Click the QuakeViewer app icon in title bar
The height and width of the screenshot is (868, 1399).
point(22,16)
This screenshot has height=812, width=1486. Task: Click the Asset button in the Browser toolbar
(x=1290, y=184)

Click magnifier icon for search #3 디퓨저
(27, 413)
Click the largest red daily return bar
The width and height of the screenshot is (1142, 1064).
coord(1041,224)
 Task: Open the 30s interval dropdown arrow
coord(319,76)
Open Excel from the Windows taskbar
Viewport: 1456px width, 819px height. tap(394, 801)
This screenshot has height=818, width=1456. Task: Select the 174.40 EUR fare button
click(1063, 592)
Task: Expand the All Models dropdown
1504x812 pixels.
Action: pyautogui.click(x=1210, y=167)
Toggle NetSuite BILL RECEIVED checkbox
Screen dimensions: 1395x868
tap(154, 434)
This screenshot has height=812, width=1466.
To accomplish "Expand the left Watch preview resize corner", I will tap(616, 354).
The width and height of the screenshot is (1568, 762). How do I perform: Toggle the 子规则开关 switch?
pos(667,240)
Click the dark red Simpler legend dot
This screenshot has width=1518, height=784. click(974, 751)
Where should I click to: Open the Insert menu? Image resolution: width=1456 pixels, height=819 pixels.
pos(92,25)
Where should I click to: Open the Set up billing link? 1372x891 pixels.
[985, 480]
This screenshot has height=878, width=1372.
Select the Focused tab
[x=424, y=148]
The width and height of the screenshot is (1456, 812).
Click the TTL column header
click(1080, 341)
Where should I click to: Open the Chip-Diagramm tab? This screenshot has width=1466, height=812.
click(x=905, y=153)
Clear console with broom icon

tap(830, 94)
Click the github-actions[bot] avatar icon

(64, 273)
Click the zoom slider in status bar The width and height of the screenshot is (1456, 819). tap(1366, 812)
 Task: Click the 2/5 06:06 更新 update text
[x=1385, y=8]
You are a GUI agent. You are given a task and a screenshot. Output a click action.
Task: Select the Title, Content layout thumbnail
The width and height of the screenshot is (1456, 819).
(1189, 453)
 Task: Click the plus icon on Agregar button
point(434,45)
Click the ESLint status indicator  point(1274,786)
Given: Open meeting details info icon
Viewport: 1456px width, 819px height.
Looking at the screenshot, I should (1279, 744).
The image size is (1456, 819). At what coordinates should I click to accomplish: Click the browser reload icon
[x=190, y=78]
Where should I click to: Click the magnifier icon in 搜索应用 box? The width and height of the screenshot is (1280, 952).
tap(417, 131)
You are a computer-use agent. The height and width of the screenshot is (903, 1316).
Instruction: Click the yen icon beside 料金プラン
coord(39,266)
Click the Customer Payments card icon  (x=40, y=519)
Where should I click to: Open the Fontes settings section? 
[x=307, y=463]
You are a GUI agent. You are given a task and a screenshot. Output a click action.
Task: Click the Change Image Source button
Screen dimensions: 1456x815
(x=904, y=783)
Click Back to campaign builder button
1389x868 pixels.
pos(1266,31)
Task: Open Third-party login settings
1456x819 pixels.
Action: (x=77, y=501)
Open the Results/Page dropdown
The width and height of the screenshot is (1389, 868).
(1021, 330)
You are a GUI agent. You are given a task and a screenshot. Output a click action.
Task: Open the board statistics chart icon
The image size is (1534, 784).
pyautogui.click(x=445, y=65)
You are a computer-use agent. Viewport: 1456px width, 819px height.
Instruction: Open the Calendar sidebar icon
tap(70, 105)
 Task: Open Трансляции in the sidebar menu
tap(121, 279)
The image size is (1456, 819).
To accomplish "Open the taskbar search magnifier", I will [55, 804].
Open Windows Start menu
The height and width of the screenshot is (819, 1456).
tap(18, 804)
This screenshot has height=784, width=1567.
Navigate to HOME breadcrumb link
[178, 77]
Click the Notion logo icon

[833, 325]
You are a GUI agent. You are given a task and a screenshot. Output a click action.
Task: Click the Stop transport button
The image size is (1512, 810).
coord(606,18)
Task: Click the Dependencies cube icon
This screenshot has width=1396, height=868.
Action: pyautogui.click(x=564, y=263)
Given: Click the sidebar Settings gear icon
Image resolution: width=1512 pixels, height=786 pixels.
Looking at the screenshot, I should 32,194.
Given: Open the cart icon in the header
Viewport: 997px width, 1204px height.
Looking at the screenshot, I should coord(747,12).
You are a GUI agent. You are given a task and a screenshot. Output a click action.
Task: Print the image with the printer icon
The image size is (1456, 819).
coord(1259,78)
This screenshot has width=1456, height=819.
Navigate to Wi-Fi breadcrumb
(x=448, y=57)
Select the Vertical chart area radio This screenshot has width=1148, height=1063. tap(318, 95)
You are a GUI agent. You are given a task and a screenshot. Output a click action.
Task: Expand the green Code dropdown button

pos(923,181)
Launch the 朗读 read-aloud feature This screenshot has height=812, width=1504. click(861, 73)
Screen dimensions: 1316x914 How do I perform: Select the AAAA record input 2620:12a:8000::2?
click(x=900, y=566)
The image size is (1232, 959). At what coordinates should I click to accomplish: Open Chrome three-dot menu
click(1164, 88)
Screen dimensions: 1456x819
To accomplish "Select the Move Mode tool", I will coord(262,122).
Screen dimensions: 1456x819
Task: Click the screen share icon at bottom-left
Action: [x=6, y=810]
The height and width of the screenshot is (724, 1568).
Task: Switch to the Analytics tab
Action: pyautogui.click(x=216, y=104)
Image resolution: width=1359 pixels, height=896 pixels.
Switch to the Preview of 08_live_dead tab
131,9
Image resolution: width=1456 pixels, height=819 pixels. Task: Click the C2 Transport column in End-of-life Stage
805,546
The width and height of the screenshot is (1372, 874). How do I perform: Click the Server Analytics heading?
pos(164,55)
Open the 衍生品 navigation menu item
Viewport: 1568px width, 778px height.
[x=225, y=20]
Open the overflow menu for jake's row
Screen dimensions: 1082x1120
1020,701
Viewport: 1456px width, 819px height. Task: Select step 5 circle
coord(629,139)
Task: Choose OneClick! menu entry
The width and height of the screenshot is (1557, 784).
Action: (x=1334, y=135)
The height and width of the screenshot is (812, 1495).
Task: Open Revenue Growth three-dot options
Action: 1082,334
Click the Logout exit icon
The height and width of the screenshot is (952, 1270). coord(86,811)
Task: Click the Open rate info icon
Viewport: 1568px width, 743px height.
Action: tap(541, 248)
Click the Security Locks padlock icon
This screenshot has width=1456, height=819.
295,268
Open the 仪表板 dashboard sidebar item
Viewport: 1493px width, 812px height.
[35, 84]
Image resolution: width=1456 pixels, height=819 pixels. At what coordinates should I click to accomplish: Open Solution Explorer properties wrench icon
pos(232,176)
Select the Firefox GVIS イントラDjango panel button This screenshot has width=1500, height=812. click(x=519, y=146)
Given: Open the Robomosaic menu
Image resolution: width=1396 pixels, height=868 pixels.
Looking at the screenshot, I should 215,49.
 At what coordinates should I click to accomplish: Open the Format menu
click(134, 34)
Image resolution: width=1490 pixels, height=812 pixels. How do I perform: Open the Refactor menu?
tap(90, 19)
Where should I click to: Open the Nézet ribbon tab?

The problem: Tell how many lines in the records above carry the word "status". Only the number should appear in the reply.

Response to the task: 2